2019年に東京・池袋で起きた暴走事故で、東京地裁は9月2日、旧通産省幹部の飯塚幸三被告(90)に禁錮5年(求刑:禁錮7年)の実刑判決を言い渡した。


松川沙紀記者:
判決の後に裁判長から「認定に納得できるならば被害者、遺族に過失を認め、真摯に謝っていただきたい」と告げられると、90歳の飯塚被告は表情を変えずに小さくうなづきました。そして先ほど東京地裁を出ましたが、その際、帽子をかぶり表情を変えず、うつむいていました


この裁判は、飯塚被告が2019年、東京・豊島区の東池袋で車を暴走し、松永真菜さん(当時31)と娘の莉子ちゃん(当時3)を死亡させ、9人にけがをさせた罪に問われたもの。


飯塚被告はこれまで「車に異常があった」「アクセルとブレーキを踏み間違えた記憶は全くない」などと一貫して無罪を主張。


それに対し、検察側は「自分の主張のみに固執している」と指摘し、過失を問われる車の事故としては最も長い、禁錮7年を求刑していた。


2日の判決で、東京地裁は「ブレーキと間違ってアクセルペダルを踏み続けた」と飯塚被告の過失を認定。その上で亡くなった2人について「将来の希望や夢を絶たれその無念は察するに余りある」と述べ、禁錮5年の実刑判決を言い渡した。

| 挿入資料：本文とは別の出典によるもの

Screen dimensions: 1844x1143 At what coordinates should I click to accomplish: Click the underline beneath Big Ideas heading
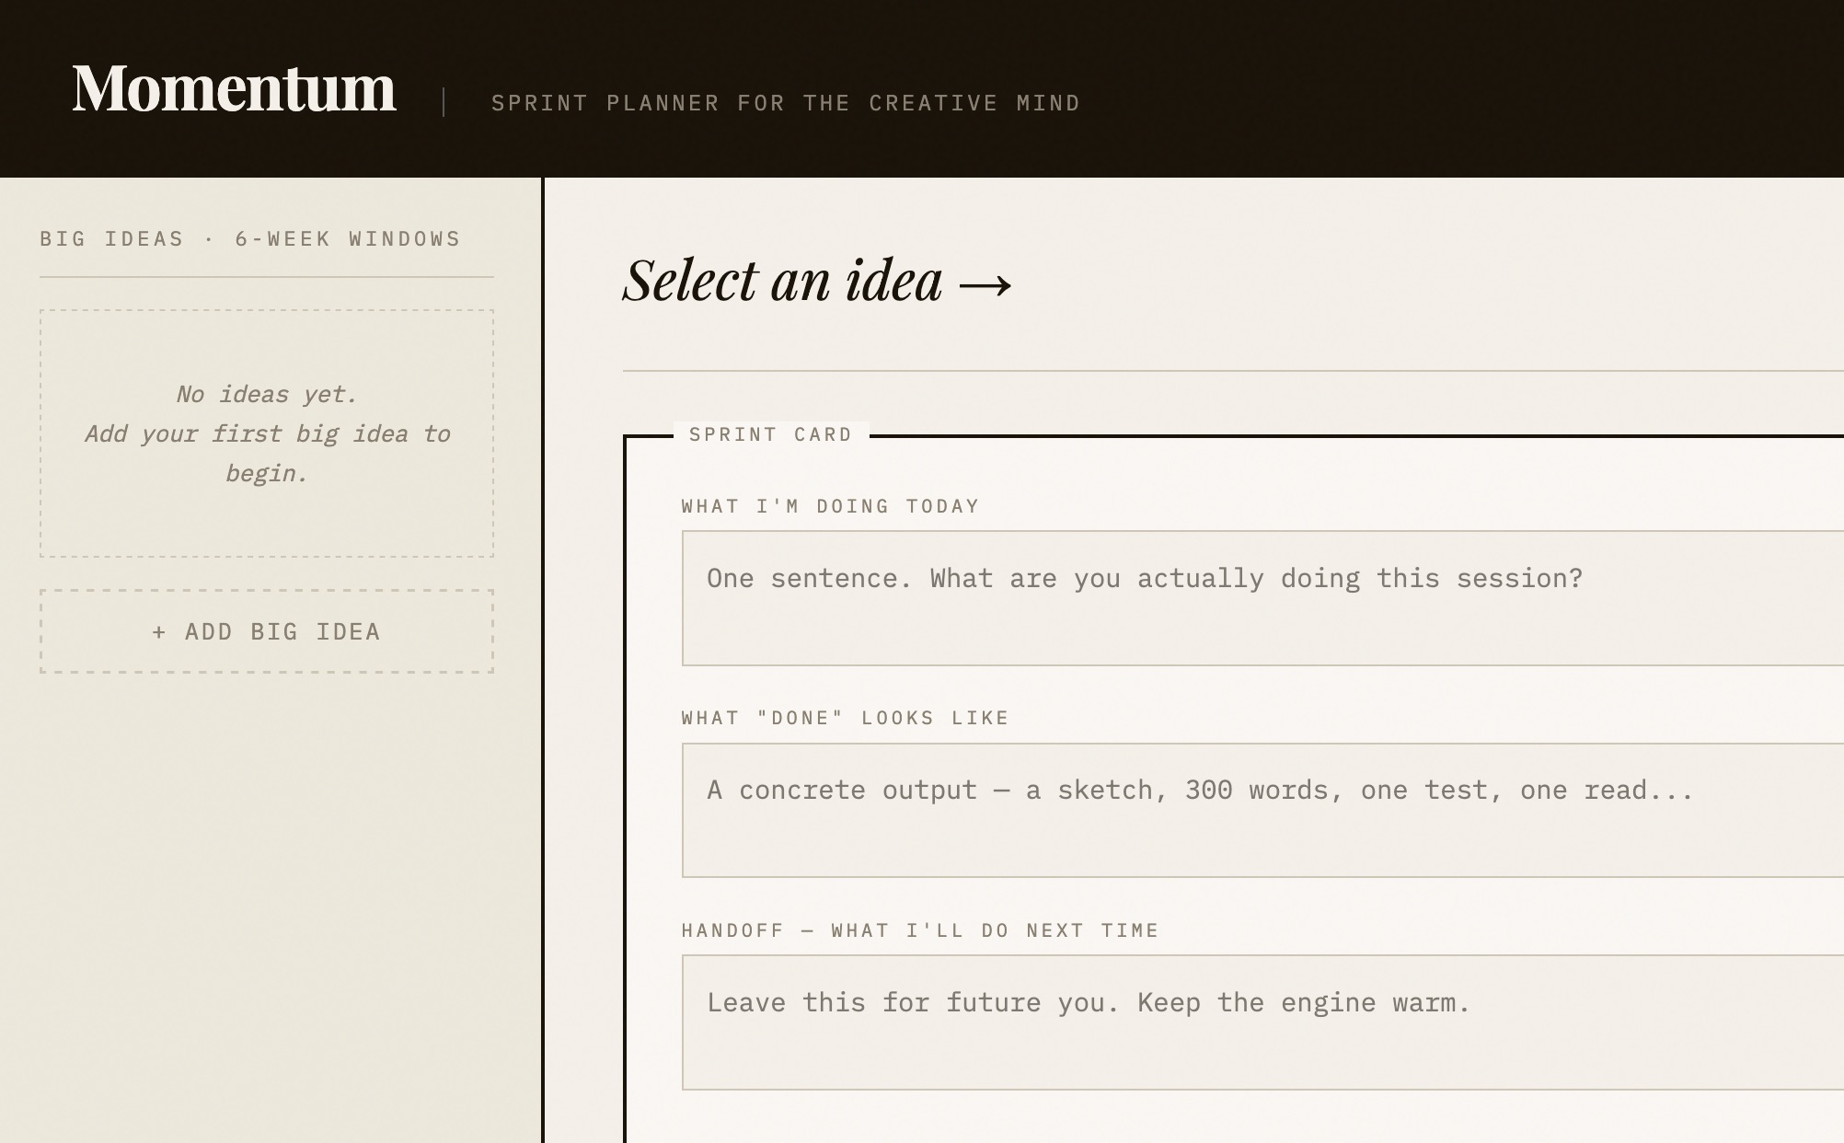pyautogui.click(x=267, y=277)
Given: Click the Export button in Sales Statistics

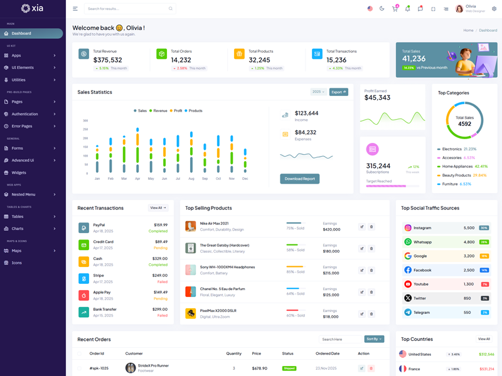Looking at the screenshot, I should [x=339, y=92].
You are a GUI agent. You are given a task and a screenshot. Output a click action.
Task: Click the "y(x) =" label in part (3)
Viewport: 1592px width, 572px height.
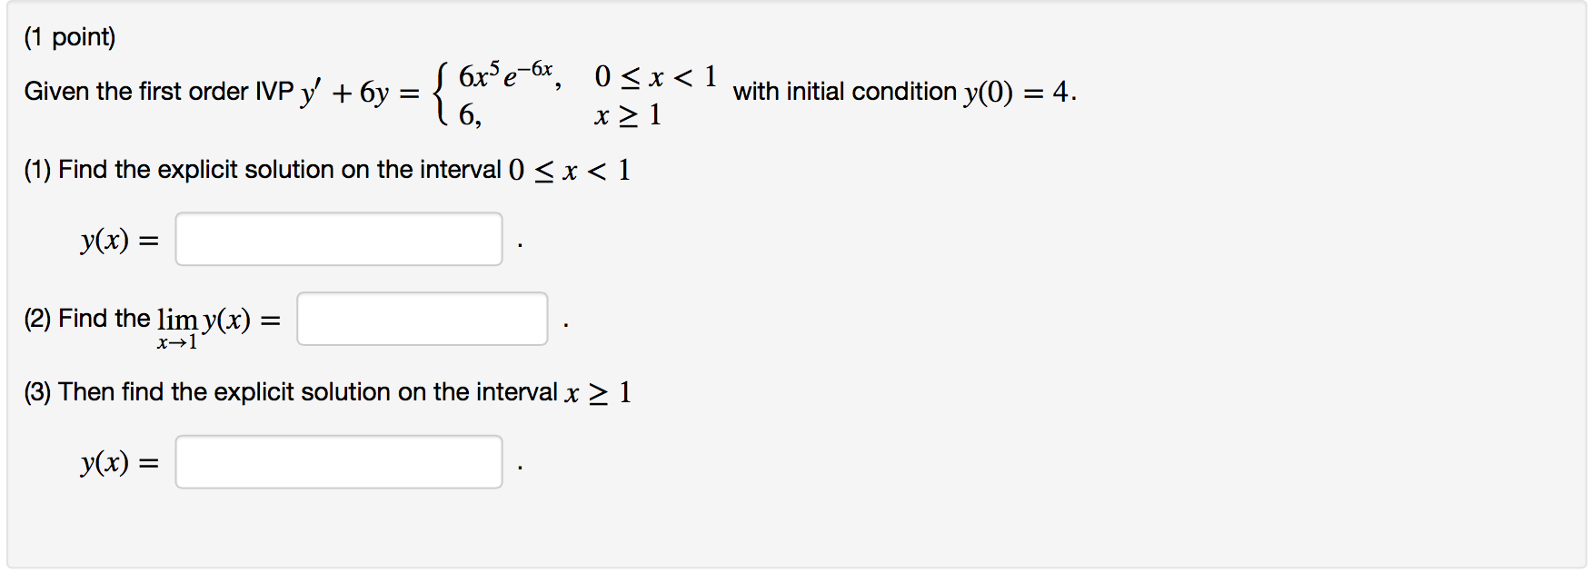[119, 463]
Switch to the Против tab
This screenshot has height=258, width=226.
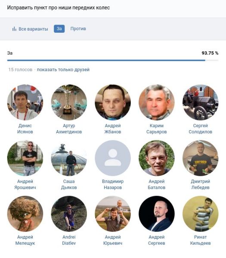point(78,28)
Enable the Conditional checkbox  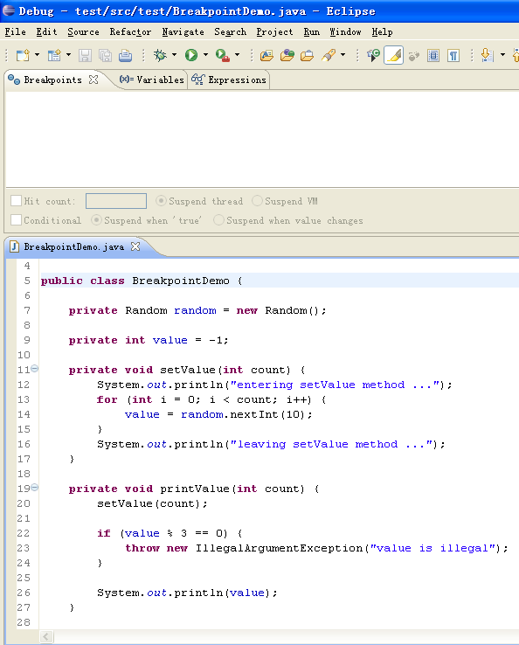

妻子を失った松永さん「もう一度自分自身に問いかけてほしい」

この事故で妻の真菜さんと娘の莉子ちゃんを亡くした、遺族の松永拓也さん(35)は2日、判決の後に会見を開き、今の心境を明かした。


遺族・松永拓也さん:
禁錮5年の実刑判決という結果でした。検察側が主張していた事実認定は全て認められ、弁護側被告人側の主張は全て、一切受け入れられなかった形となりました。(裁判長から)松永真菜松永莉子の尊い命が奪われて、その二人が感じた恐怖心などは想像をしがたいと。残された遺族や他の被害者の方々の苦悩は察するに余りあると。そういうお気持ち、配慮の言葉を述べていただいたこと。そこから私ちょっと涙が出てしまったのですけれども、客観的にこの判決として認められたことは被告人も受け止めてほしい。もちろん、控訴する権利は加害者には、被告人にはありますけれども、きょうの判決を受けてもう一度自分自身に問いかけてほしい。裁判官の方はそういう意味で仰っていたのだと思いますけど、私もそう思います


遺族・松永拓也さん:
涙が出てきてしまったんですけれども、判決が出た瞬間に。これで命が戻ってくるならどんなにいいことかなって思ったら、ちょっとむなしさが出てきてしまったのですけれども、この判決は私たちが、遺族がこの先少しでも前を向いて生きていけるきっかけにはなり得るなと…

遺族の思いは届くのか。判決を受けて90歳の飯塚被告が控訴するのか、注目される。